The term “gaslighting” has become very popular today. It is used to describe a manipulative situation where the antagonist comfortably denies the experience of the protagonist.  Today it is commonly used with a negative connotation.  In its negative usage it is a type of abuse that leaves the protagonist in a state of doubt, confusion or fear they are losing their mind.  This was a term developed as a result of a play (Gas Light 1938) that later became a movie (Gaslight 1944).

Gaslighting is now commonly described in relationships that have some level of abuse.  In that case it is used with intent to control another person’s strength through creating a doubt in their experience thereby creating doubt in their self.  The doubt can further a feeling of dependence on the antagonist.  This is part of the goal.  In an abusive relationship the antagonist is dependent on the protagonist and does not want to lose them.

The protagonist who uses gaslighting as a means of manipulating the relationship may have some deep fears of not being good enough or of not being who people think they are.  Those fears (and more) become frightening in the relationship and become the source of projection onto the other.

Gaslighting may also be used with a greater criminal intent. It can be used to create a great level of doubt in the protagonist.  So much so, that the protagonist begins to feel they are losing their mind and doubt a lot of what they experience. For example: when the protagonist is reflecting on an event, the antagonist may constantly say, “What are you talking about? That didn’t happen!” It is also a form of gaslighting when, inside an abusive relationship, the antagonist plays a mean or scary trick or prank on the protagonist. The protagonist may be mildly traumatized by the experience and now is afraid to participate in that daily activity.  A dramatic example is the movie “What Ever Happened to Baby Jane” where the sister (antagonist) taking care of her handicapped sister (protagonist) puts a dead bird inside the covered dinner dish she delivers to her.  The protagonist is now afraid to take the cover off any of her next meals for fear she will see another dead animal.
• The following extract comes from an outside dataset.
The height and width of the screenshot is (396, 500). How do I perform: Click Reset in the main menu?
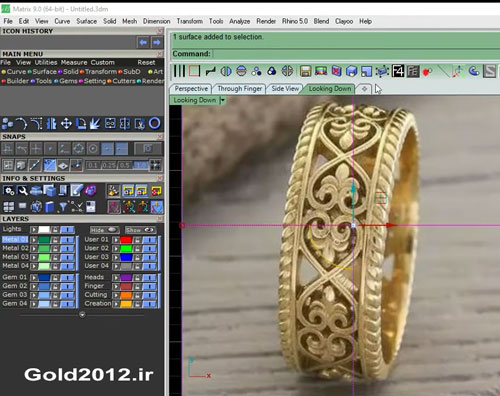[146, 62]
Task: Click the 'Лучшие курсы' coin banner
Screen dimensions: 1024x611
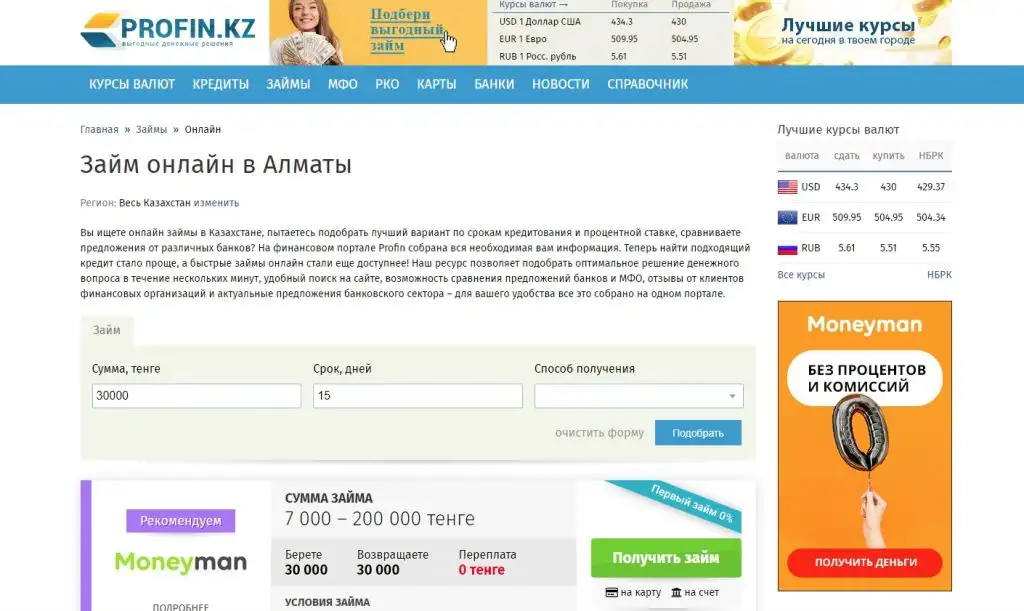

On a milder scale this can occur with more of a criminal intent to harm the protagonist.

There is a difference between gaslighting in an abusive relationship versus gaslighting with criminal intent. The latter does not show remorse and has intent to harm the mental comfort or health of the protagonist. In an abusive relationship the pattern of abuse is in control and the antagonist is operating out of their own fear. That does not mean, however, that the two are mutually exclusive. There can be situations where the abuser is of criminal intent. 

For the protagonist, it is important to be aware of hearing phrases like “That didn’t happen” or “You are making that up, that’s not what happened.” Be aware of questions that cause you to doubt your words. For example, “What are you talking about?” Be conscious of anytime the antagonist initiates doubt within you. That doubt will start to creep into your daily thoughts and can eventually debilitate your ability to make decisions for your Self that doubt can then leave you dependent on the antagonist and willing to follow their lead.  This is significant inside an abusive relationship.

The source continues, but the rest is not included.